:: REQUIREMENT 1 ::
In the mailing-list message about moving from CVS to Subversion, what tool does the writer say he is deploying instead of cfengine?
:: REQUIREMENT 2 ::
Print the part of the mailing-list message about CVS and Subversion starting at "It derives from" and ending at "and tested functionality.".
:: REQUIREMENT 3 ::
Continue the mailing-list message about CVS and Subversion from where it stops.

:: PAGE EXTRACT ::
>>>
From: John Rouillard <rouilj_at_renesys.com>
Date: 2006-07-03 17:03:22 CEST

On Sat, Jul 01, 2006 at 07:18:24AM -0400, Nico Kadel-Garcia wrote:
> Bob Proulx wrote:
> >Les Mikesell wrote:
> >>Bob Proulx wrote:
> >>>Tags in CVS are often used like cheap branches. What you describe
> >>>looks like a subversion branch.
> >>
> >>Yes - I want a branch that represents exactly the testing workspace
> >>but I only want it to appear to anyone else when testing is complete.
> >
> >Changes in the subversion repository are atomic. But updates to a
> >working copy are not and will take time to checkout. Is atomicity
> >during a checkout important? If so then you would need to check out
> >on the side and do a rename probably through a symlink to quickly cut
> >over to the new copy. But achieving perfect atomicity can be
> >difficult. In fact I don't know how to do it.
>
> Hmm. The CVS/Subverson/etc. repository is one thing, but there are often
> configuration files that need local tweaking. May I suggest that what Les
> really wants is CFengine, which he can then put under Subversion to ahve
> source control? It has the control structures for handling slightly
> different servers in slightly different ways built right in, and supports
> dynamic local reconfiguration in a way that's difficult and needs to be
> written from scratch to live directly in Subversion.

As Nico noted, using cfengine doesn't really help with the original
problem. I am deploying Config
(http://www.cs.umb.edu/~rouilj/#OtherThings) rather than cfengine and
migrating from a cvs based to a svn based repository and have exactly
the same problems that Les and the OP has.

It derives from the relationships between the files. In a normal
development environment you work toward the case where all the files
in the tree will work together as a whole application. That isn't the
case for my, or the original poster's use. We have small groups of
files (5 files/group in my case on average) that are related, but we
have dozens of groups. Web sites or related pages (say a new entry in
a style sheet and the three pages that use this new entry) in the OP
and config file sets in my case.

Many of the files in the trunk that are pushed for testing whether by
cfengine or Config may not be ready for production use. Using cvs, the
code review step from test (trunk development) to production was
finalized by moving the 'production' tag to the subset of the files in
trunk with the reviewed and tested functionality.
<<<
:: DATA SECTION ::
>>>
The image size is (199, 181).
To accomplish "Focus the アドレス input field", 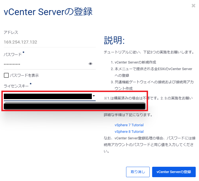I will 49,42.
<<<
:: RESULT 1 ::
Config

:: RESULT 2 ::
It derives from the relationships between the files. In a normal
development environment you work toward the case where all the files
in the tree will work together as a whole application. That isn't the
case for my, or the original poster's use. We have small groups of
files (5 files/group in my case on average) that are related, but we
have dozens of groups. Web sites or related pages (say a new entry in
a style sheet and the three pages that use this new entry) in the OP
and config file sets in my case.

Many of the files in the trunk that are pushed for testing whether by
cfengine or Config may not be ready for production use. Using cvs, the
code review step from test (trunk development) to production was
finalized by moving the 'production' tag to the subset of the files in
trunk with the reviewed and tested functionality.

:: RESULT 3 ::
E.G. I make a change to the host configuration database, a Makefile
and 2 template files to deploy a VPN gateway at a new site. I only
need these 4 files to be pushed into production and no other files.
In CVS I move my floating tag "production" to the reviewed revs of
these files and I am done. In SVN I need to create a new (production)
branch that is identical to the current (production) branch except for
these 4 files. These 4 files and only these 4 files must come from a
revision on the trunk.

If the system is used by multiple people with various tasks in
progress, because of the non-coupling of the source files, it is very
unlikely that there will ever be a point in time where the trunk is
usable as a new production branch. So we have to have floating tags or
the ability to check out hundreds of files specifying exactly which
revision of each file is to be put into the branch.

I have been experimenting with the following algorithm for floating
branch/tag in svn. I don't know yet if it will work though:

 1 create a production branch using the standard copy operation.
        (svn copy URL-TRUNK URL-FLOATING_BRANCH) aka
        (svn copy URL-TRUNK URL-FB)

 2 for each file you want to move to the floating branch from the head
      of the development trunk

    a remove the file in the floating branch
       (svn delete URL-FB/path/to/file)

    b copy the file from production tree to floating branch
       (svn copy -r <rev> URL-TRUNK/path/to/file URL-FB/path/to/file)

the -r <rev> in 2b can be omitted if you know that there is no newer
copy of the file on the trunk. I was also thinking of using revision
properties (svn propset floating:branch "<rev> URL-TRUNK/path/to/file")
to record the revision and path of the copy to the production tree.

One thing that is a pain is the renaming of files/moving of
directories. It has to be done twice once in the trunk and once in the
floating branch tree. With CVS the tags worked along the version axis
of the repository rather then in the filesystem space. So the
production tags followed the renames/reorgs of the CVS tree for the
most part. That is not the case using the system above.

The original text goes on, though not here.